Removing duplicates from rows based on specific columns in an RDD or Spark DataFrame is a common task in data processing. Below, let’s explore how to accomplish this task using both PySpark and Scala. We will use a simple DataFrame for illustration.
Removing Duplicates Using PySpark
First, let’s create a sample DataFrame using PySpark:
from pyspark.sql import SparkSession
# Initialize Spark session
spark = SparkSession.builder.appName("RemoveDuplicates").getOrCreate()
# Sample Data
data = [("Alice", 34, "HR"),
("Bob", 45, "Finance"),
("Alice", 34, "HR"),
("David", 29, "HR")]
# Create DataFrame
df = spark.createDataFrame(data, ["Name", "Age", "Department"])
# Show original DataFrame
print("Original DataFrame:")
df.show()
Original DataFrame:
+-----+---+----------+
| Name|Age|Department|
+-----+---+----------+
|Alice| 34| HR|
| Bob| 45| Finance|
|Alice| 34| HR|
|David| 29| HR|
+-----+---+----------+
To remove duplicates based on specific columns (`Name` and `Age` in this case):
# Remove duplicates based on the 'Name' and 'Age' columns
df_dedup = df.dropDuplicates(["Name", "Age"])

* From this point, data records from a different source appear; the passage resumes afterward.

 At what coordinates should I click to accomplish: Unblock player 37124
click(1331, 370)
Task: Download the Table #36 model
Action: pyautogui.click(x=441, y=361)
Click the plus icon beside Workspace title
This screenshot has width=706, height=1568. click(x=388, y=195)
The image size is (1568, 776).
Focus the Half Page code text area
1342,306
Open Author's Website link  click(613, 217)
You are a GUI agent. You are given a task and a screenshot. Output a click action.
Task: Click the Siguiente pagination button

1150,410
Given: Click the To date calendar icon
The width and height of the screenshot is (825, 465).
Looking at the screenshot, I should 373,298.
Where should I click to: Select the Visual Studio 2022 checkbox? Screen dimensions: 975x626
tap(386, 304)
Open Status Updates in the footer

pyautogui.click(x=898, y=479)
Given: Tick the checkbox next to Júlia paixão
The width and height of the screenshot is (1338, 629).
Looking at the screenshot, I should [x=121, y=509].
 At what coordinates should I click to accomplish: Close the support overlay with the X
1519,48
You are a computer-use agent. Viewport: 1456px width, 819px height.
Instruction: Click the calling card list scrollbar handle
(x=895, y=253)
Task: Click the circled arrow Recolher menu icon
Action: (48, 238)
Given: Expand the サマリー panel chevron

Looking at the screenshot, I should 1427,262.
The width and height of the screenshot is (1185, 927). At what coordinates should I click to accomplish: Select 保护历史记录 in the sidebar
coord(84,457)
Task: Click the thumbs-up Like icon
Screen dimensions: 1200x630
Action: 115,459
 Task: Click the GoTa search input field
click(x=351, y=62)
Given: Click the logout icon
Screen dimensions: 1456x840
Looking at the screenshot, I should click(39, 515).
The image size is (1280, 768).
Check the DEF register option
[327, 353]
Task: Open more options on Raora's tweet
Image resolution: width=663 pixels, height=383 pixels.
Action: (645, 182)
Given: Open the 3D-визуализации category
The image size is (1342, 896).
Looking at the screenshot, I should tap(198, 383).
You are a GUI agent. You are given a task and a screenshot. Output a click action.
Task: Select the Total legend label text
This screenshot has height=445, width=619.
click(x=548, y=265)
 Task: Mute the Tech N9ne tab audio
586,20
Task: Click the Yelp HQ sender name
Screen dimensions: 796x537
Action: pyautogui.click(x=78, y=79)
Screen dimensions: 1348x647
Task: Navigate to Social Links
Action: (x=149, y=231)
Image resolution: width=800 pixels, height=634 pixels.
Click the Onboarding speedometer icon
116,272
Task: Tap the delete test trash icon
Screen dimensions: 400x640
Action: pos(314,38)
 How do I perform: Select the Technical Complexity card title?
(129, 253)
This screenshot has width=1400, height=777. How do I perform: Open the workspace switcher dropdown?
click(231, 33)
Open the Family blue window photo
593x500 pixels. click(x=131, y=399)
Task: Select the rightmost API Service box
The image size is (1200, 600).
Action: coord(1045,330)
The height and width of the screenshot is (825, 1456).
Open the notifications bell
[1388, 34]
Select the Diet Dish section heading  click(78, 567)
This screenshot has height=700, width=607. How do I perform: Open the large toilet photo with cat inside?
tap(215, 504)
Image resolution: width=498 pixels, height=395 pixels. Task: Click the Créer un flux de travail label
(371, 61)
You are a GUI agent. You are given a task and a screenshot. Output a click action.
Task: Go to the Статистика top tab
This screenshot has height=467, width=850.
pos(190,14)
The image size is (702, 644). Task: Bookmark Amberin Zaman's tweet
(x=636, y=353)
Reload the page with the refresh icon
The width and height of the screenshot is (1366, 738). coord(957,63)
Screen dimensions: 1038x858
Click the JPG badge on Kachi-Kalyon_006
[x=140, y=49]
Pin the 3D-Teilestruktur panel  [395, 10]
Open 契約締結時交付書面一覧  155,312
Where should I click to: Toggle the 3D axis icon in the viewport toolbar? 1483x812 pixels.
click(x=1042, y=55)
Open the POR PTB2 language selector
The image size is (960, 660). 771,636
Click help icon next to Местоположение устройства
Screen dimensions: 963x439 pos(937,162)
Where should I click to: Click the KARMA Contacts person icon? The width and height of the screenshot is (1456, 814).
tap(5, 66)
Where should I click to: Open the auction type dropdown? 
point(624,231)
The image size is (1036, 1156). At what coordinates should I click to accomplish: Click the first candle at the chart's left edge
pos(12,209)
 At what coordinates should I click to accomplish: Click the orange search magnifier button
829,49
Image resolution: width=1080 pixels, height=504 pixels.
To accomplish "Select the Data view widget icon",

# Show the DataFrame after removing duplicates
print("DataFrame After Removing Duplicates:")
df_dedup.show()
DataFrame After Removing Duplicates:
+-----+---+----------+
| Name|Age|Department|
+-----+---+----------+
| Bob| 45| Finance|
|Alice| 34| HR|
|David| 29| HR|
+-----+---+----------+
Removing Duplicates Using Scala
Below is the Scala equivalent code to remove duplicates based on specific columns:
import org.apache.spark.sql.SparkSession
// Initialize Spark session
val spark = SparkSession.builder.appName("RemoveDuplicates").getOrCreate()
// Sample Data
val data = Seq(
("Alice", 34, "HR"),
("Bob", 45, "Finance"),
("Alice", 34, "HR"),
("David", 29, "HR")
)
// Create DataFrame
import spark.implicits._
val df = data.toDF("Name", "Age", "Department")
// Show original DataFrame
println("Original DataFrame:")
df.show()
Original DataFrame:
+-----+---+----------+
| Name|Age|Department|
+-----+---+----------+
|Alice| 34| HR|
| Bob| 45| Finance|
|Alice| 34| HR|
|David| 29| HR|
+-----+---+----------+
To remove duplicates based on specific columns (`Name` and `Age` in this case):
// Remove duplicates based on the 'Name' and 'Age' columns
val df_dedup = df.dropDuplicates("Name", "Age")
// Show the DataFrame after removing duplicates
println("DataFrame After Removing Duplicates:")
df_dedup.show()
DataFrame After Removing Duplicates:
+-----+---+----------+
| Name|Age|Department|
+-----+---+----------+
| Bob| 45| Finance|
|Alice| 34| HR|
|David| 29| HR|
+-----+---+----------+
With both PySpark and Scala, the `dropDuplicates` method is used to remove duplicate rows based on specified columns. The resulting DataFrame contains only unique rows for the specified columns.